On Sunday, Upstox, an Indian broking company known as the second-larges by active customers, announced that it may have suffered a security breach in its database, which includes contact information and KYC.

In a statement released on the company website, Upstox said, “On receipt of e-mails claiming unauthorized access into our database, we have appointed a cyber-security firm to investigate possibilities of a breach.”

“These claims suggested that some contact data and KYC details may have been compromised from third-party data-warehouse systems,” it noted.

Upstox Reports Security Breach

Ravi Kumar, co-founder, and CEO of Upstox has also reassured that customers’ funds and securities are safe and protected.

He said, “Funds can only be moved to your linked bank accounts and your securities are held with the relevant depositories.”

“As a matter of abundant caution, we have also initiated a secure password reset via OTP. Through this time, we have also strongly fortified our systems to the highest standards,” he added.

On the advice of an international cyber-security company, the retail brokerage firm recently updated its security infrastructure significantly in response to an alleged hacking.

Upstox stated that it has automatically blocked access to the affected server. It has also installed several security improvements at all third-party data warehouses. Besides, it has ring-fenced the network and set up real-time 24×7 surveillance.

The company has increased its bug bounty scheme to allow ethical hackers to stress-test its infrastructures and procedures on a regular basis and assist it in identifying any bugs.

Upstox did not disclose the number of customer accounts that may have been compromised. The company has over three million users and is funded by investors such as Tiger Global and Ratan Tata.

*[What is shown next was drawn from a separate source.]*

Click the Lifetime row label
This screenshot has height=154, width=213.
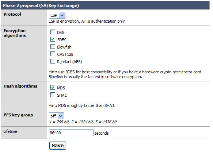coord(10,131)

International hacker networks have recently increased their cyberattacks on Indian start-ups and unicorns, attracted by the enormous market values being reported.

Start-ups usually outsource non-core operations to many of the service providers, including cloud computing services for both trading engines and storage systems, according to network security analysts.

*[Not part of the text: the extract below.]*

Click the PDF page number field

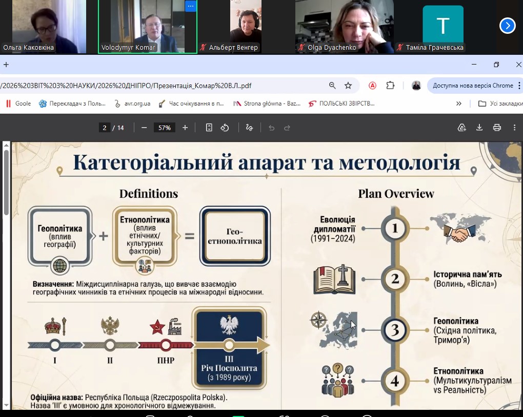[x=105, y=128]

Hackers take advantage of flaws in the several interconnect points between the main networks and subsidiary service providers.

Industry sources claim that such attacks are becoming more common throughout industries. In the e-commerce and financial services sectors, there has been a spike in the number of data breaches at technology and digital media firms.

Mobikwik, Zomato, WhiteHat Jr, BigBasket, Dunzo, Freshmenu, Just-Dial, and Paytm Mall, are among the companies that have recently announced data breaches.